Bébé, plus vif qu’il n’y paraît
18 avril 2013 à 19:06
Une mère et son bébé ayant participé à l'expérience. (Sid Kouider)
Neurosciences . Une étude dévoile la conscience précoce des nourrissons.
«Nous savons aujourd’hui répondre à une question millénaire et pouvons affirmer que les bébés possèdent des mécanismes d’accès à la conscience», annonce Sid Kouider (CNRS). L’étude que ce chercheur a menée avec une équipe franco-danoise, publiée ce matin (1), a mis en évidence chez des nourrissons les mêmes réponses cérébrales à des stimuli extérieurs que chez les adultes.
Tels des chevaliers en cotte de mailles, les nourrissons ont été coiffés d’un casque d’électrodes. Des images de visages non familiers leur ont été présentées pendant des durées variables pour stimuler leur intérêt. En réponse, l’activité électrique de leur cerveau a été enregistrée et a présenté deux temps de réaction distincts.
Le premier (appelé primaire) est totalement non conscient et se traduit par une activité neuronale automatique progressive et linéaire que l’individu ne perçoit pas. Le deuxième (dit secondaire) est bien différent. Il ne rentre en jeu que si la durée de stimulation est assez longue pour que le cerveau ait besoin d’utiliser d’autres ressources et fasse appel aux aires sensorielles ainsi qu’au cortex préfrontal. Au cours de cette phase tardive, les informations reçues précédemment sont réactivées et maintenues à l’esprit. Le moment charnière qui sépare phases primaire et secondaire est un seuil bienidentifié. C’est la signature de la conscience.

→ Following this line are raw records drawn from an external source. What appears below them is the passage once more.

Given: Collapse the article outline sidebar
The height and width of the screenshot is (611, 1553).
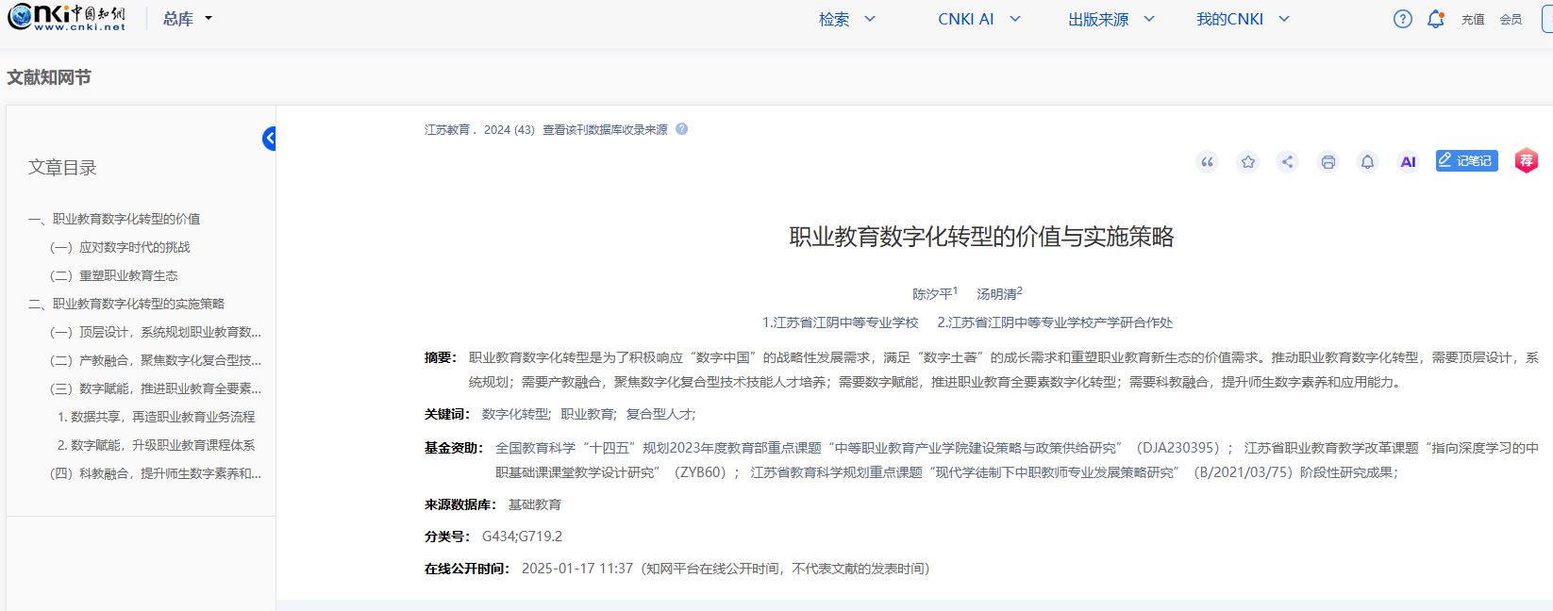Looking at the screenshot, I should pos(269,139).
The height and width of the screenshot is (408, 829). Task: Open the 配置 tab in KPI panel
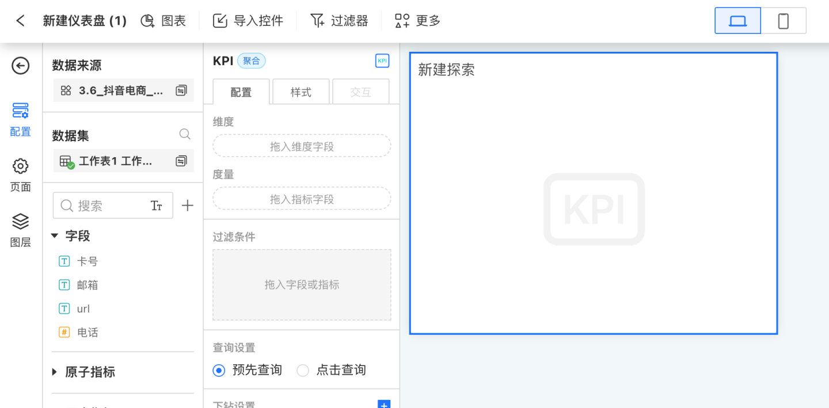(x=241, y=92)
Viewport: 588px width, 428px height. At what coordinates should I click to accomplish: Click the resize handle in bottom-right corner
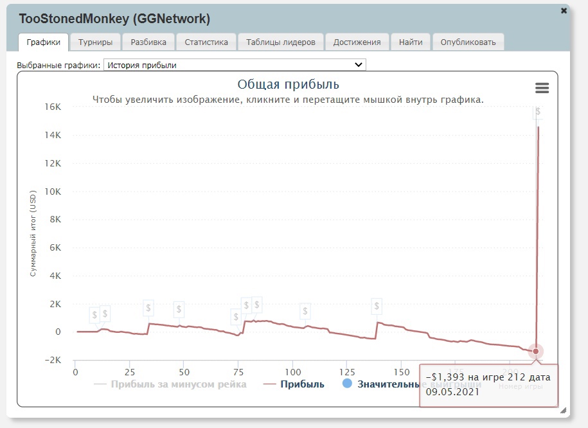point(563,410)
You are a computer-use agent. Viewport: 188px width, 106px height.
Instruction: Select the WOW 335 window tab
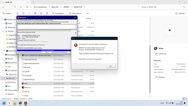click(15, 2)
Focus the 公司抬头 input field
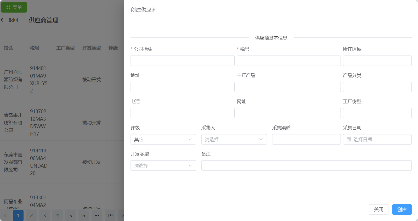The height and width of the screenshot is (221, 418). pyautogui.click(x=182, y=61)

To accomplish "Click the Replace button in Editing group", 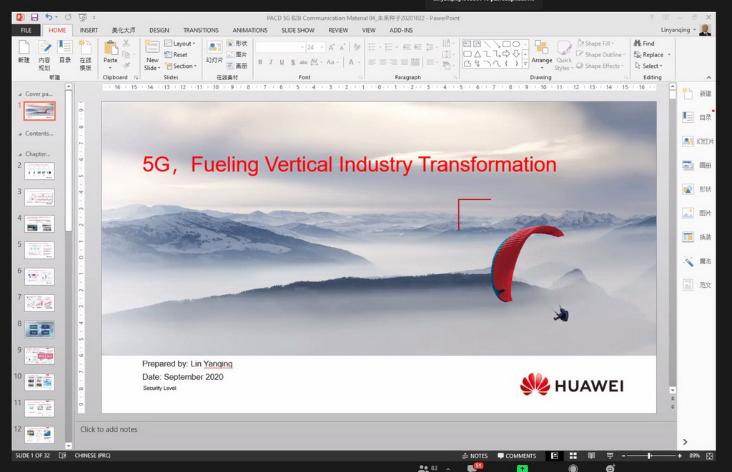I will point(652,55).
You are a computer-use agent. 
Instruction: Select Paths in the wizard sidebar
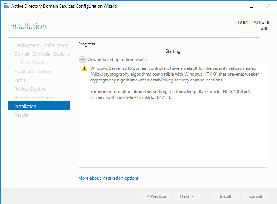tap(20, 80)
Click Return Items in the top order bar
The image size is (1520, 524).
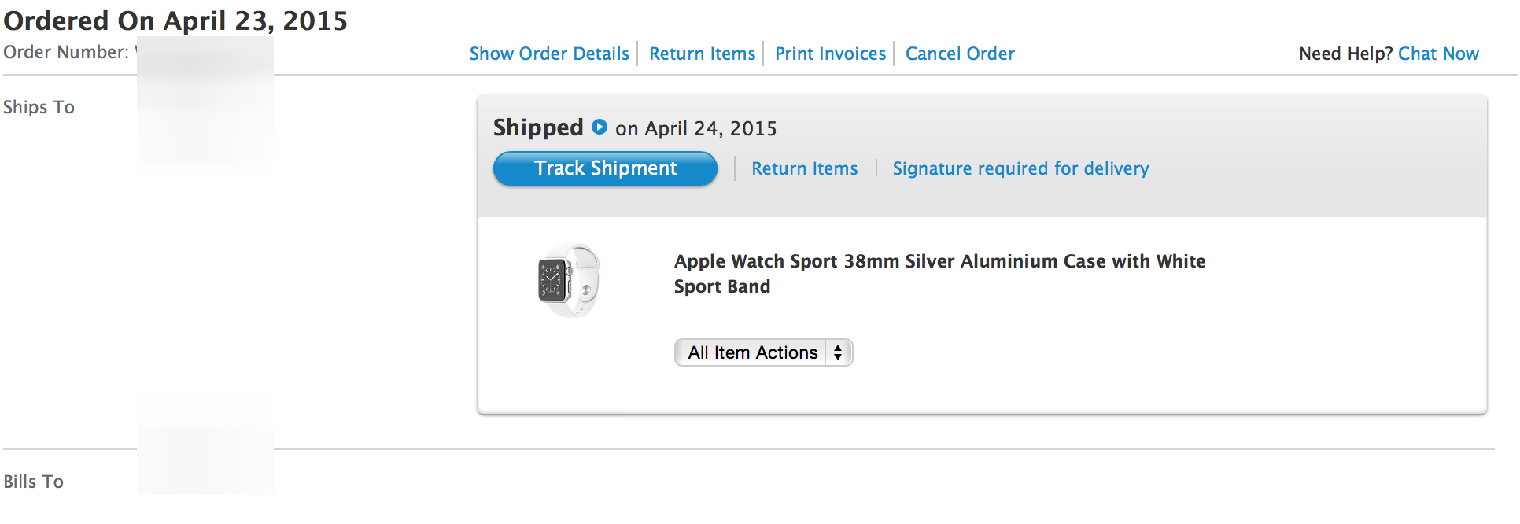coord(702,54)
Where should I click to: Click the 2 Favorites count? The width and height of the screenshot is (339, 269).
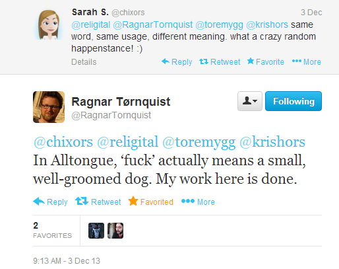pyautogui.click(x=52, y=230)
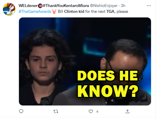
Task: Like the tweet with the heart icon
Action: click(x=91, y=112)
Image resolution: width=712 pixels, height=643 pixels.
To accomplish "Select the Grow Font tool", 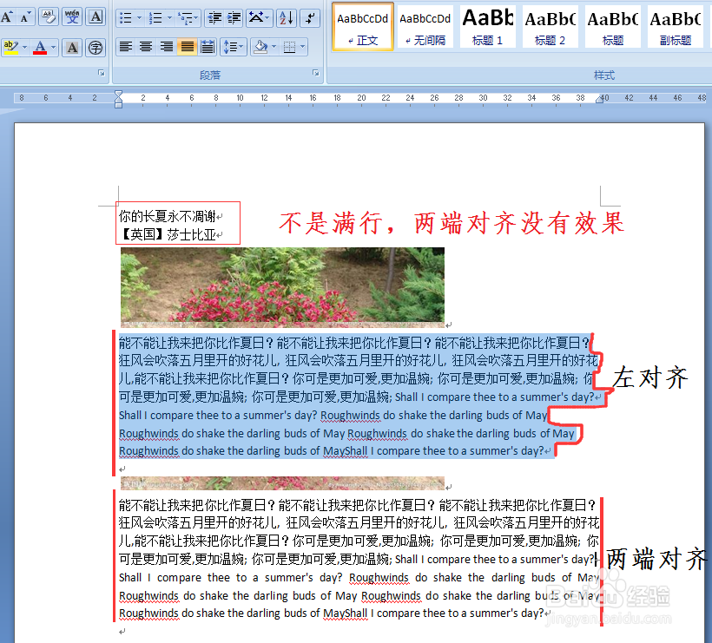I will click(7, 16).
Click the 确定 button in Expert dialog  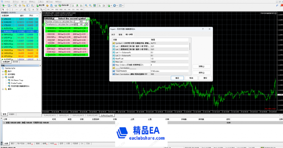pyautogui.click(x=177, y=78)
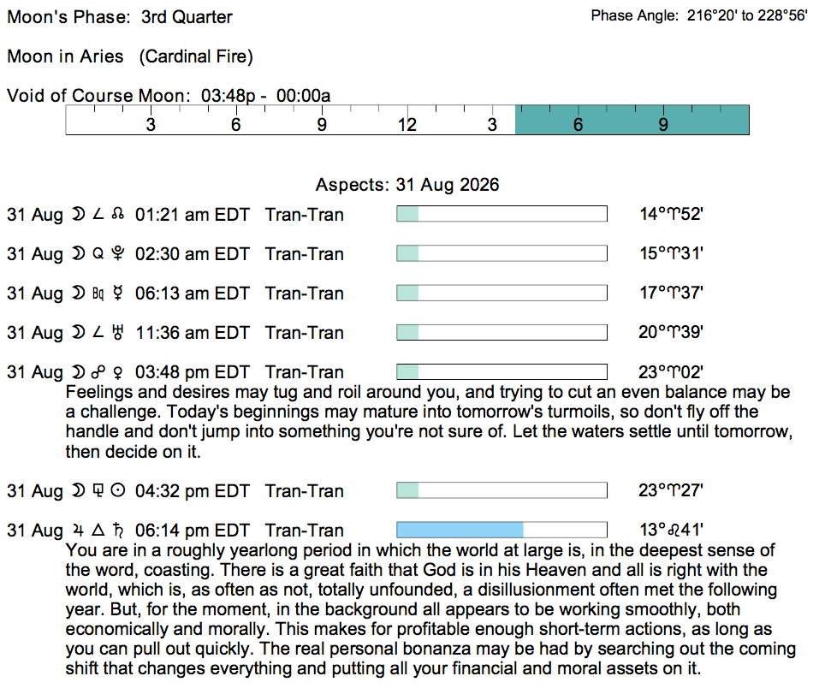Click the Saturn glyph in 06:14 pm aspect
The width and height of the screenshot is (825, 688).
(118, 531)
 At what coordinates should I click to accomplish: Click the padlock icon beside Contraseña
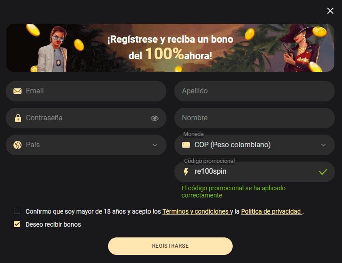tap(18, 118)
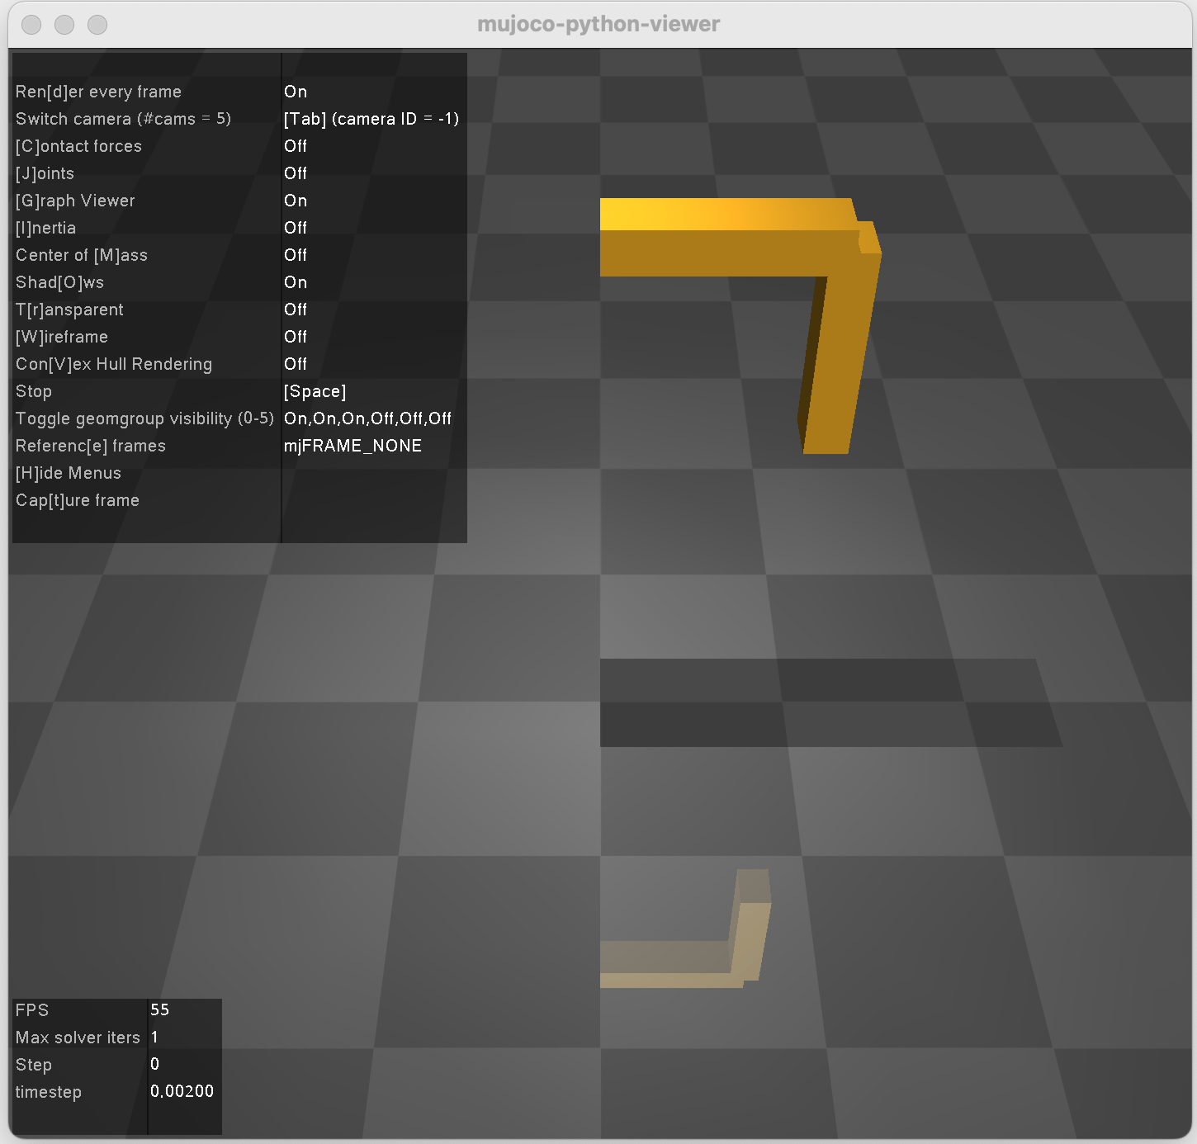Click the 'Ren[d]er every frame' label
The height and width of the screenshot is (1144, 1197).
[98, 92]
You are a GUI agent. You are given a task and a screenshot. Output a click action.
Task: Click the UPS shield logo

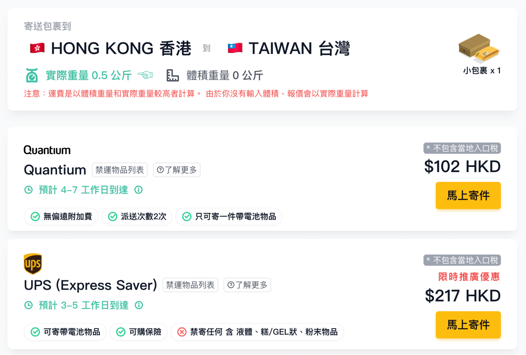point(33,264)
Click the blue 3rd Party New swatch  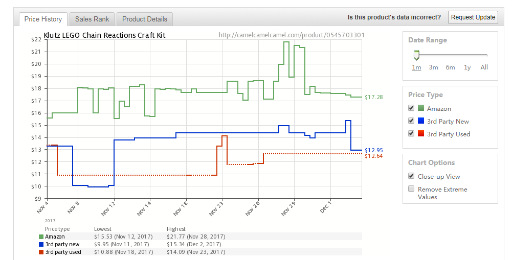coord(421,121)
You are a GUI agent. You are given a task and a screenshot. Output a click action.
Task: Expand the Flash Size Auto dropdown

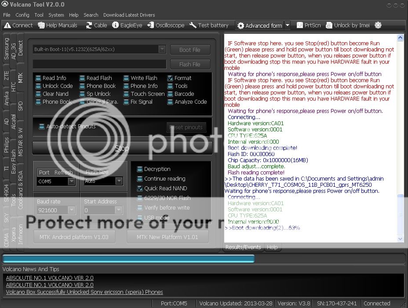coord(119,181)
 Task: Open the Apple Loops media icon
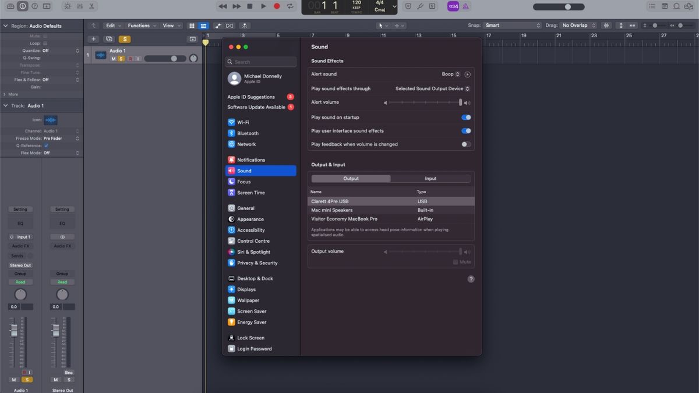(690, 6)
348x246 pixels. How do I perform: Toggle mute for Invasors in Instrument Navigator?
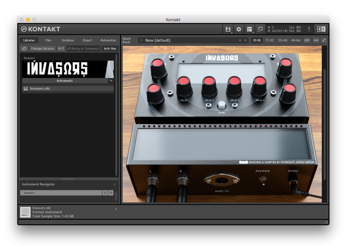[110, 193]
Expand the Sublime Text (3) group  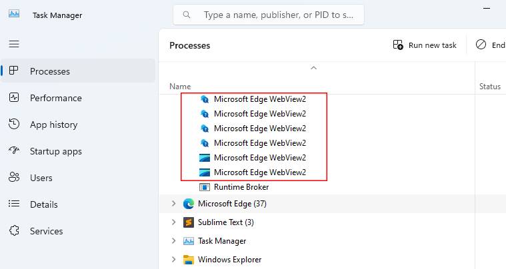click(174, 222)
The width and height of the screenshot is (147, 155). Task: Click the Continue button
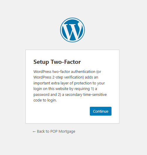coord(101,111)
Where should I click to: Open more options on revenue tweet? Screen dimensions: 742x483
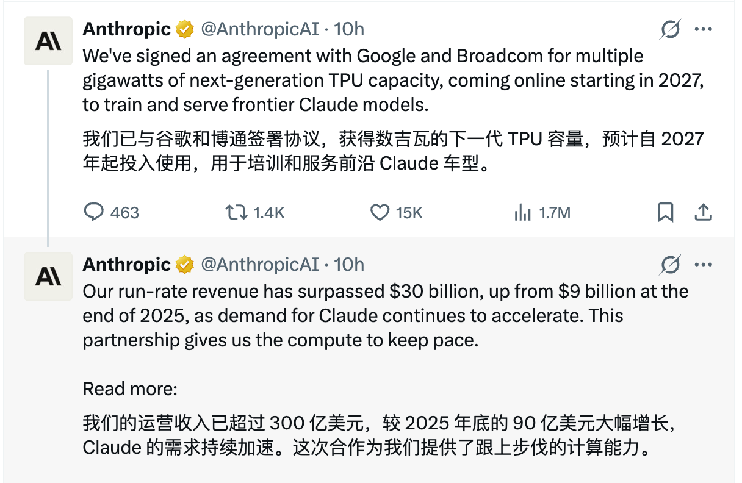tap(704, 264)
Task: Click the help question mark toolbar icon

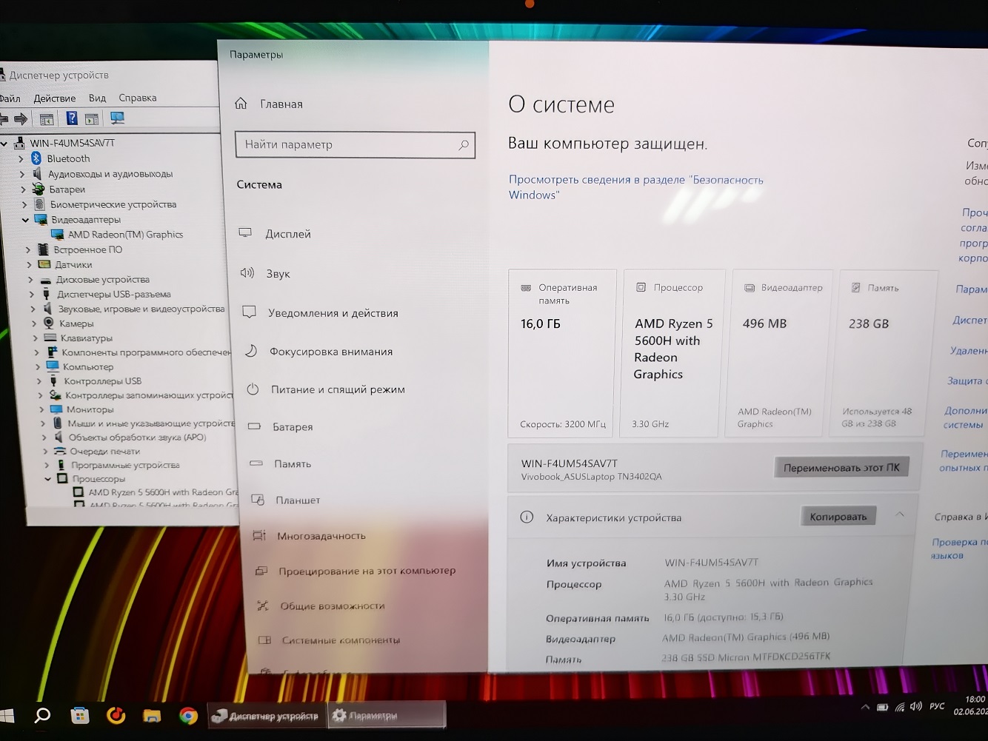Action: point(72,118)
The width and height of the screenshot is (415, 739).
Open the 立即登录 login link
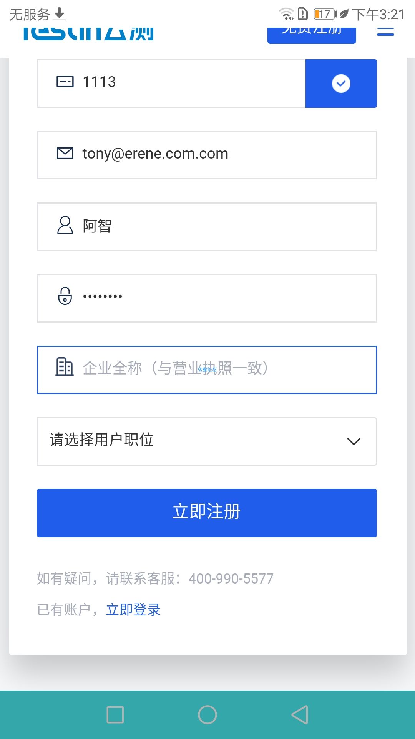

Le processus était déjà connu chez les adultes, mais «mettre en évidence l’existence d’un ressenti subjectif chez le bébé est une vraie nouveauté», se réjouit Kouider. Plus le bébé est jeune, plus le temps d’accès à ce seuil est différé du moment de la stimulation extérieure. L’enfant met donc plus longtemps à prendre conscience de la sollicitation qu’on lui présente. Ainsi, à l’âge de 5 mois, il lui faut environ quatre fois plus de temps qu’à un adulte pour y parvenir. Moyennant quoi le bébé serait - sur le papier en tout cas - un récepteur de choix à la diffusion d’images subliminales, qui passeront inaperçues chez lui pendant un temps plus long que chez un individu plus âgé.
Mais l’étude montre que ses performances s’améliorent au fil de son évolution. Dès l’âge de 12 mois, période à laquelle la maturité des zones sensorielles et des connexions cérébrales distantes est plus avancée, le chrono est déjà meilleur et le bébé n’est plus distancé par l’adulte que par un rapport de 1 à 3.
Les perspectives ? Multiples. Détecter plus tôt «certaines pathologies comme l’autisme, diagnostiquées aujourd’hui uniquement par les manifestations comportementales avérées», espère Kouider. Ou améliorer «les compétences cognitives des bébés» par une adaptation personnalisée et précoce de leur apprentissage, dont celui du langage. Au total, quatre ans de travail et la participation de 80 nourrissons auront été nécessaires pour arriver à pareil résultat. Mais le jeu en valait la chandelle. «Après une période - pas si lointaine - où l’on pensait que les bébés n’avaient que des réactions de type réflexe», rappelle Sid Kouider, «le chemin parcouru est énorme».
(1) S. Kouider et al. Science, 19 avril 2013.